No wonder companies don't have enough to hire new workers. This amazing (again) revelation indicating just how bad things have gotten between the haves and have nots….
jsonline: The pay of Wisconsin's top corporate executives rose an average of 27% in 2010, a year when unemployment hovered around 8% and pay to the average worker in the state fell.
On average, total compensation for chief executive officers at 57 publicly traded companies increased by about $1 million last year, bringing the average CEO's pay up to $3.89 million.
As a group, the 57 companies paid their chief executives more than $237 million combined last year - a sum that is greater than the 2011 general fund budget for the City of Madison.
The average worker in Wisconsin made $39,104 as of last fall, down from $39,156 the previous year, according to the state Department of Workforce Development.
So the average Wisconsin public company CEO made about 100 times more than the typical working person in 2010. Nationally, the differential is about twice that big.

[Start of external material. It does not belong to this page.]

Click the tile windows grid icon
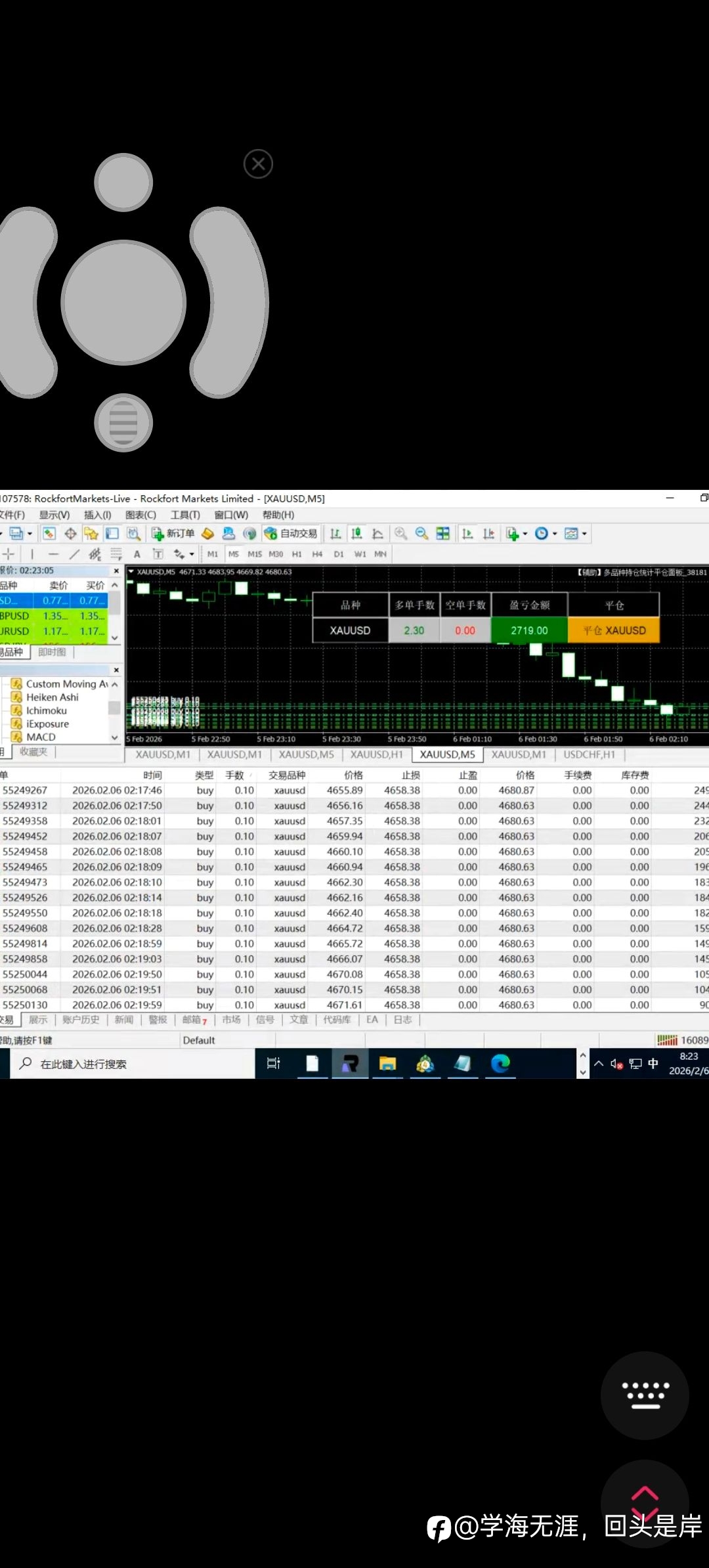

"CEOs live in their own bubble universe," said Stephen Rose, research professor and senior economist at the Georgetown University Center on Education and the Workforce. "They are really outside the law of supply and demand."
Nearly three out of every four Wisconsin CEOs who are running the same company they oversaw when the recession began in 2007 made more last year than they did in 2007.
Overall, the group has posted an average pay increase of 40% since 2007.
"Some of the companies that drove this unemployment and imposed pay cuts are doing well because of the cuts," said Sarah Peck, chairwoman of the finance department at Marquette University. "It's kind of a hard pill to swallow."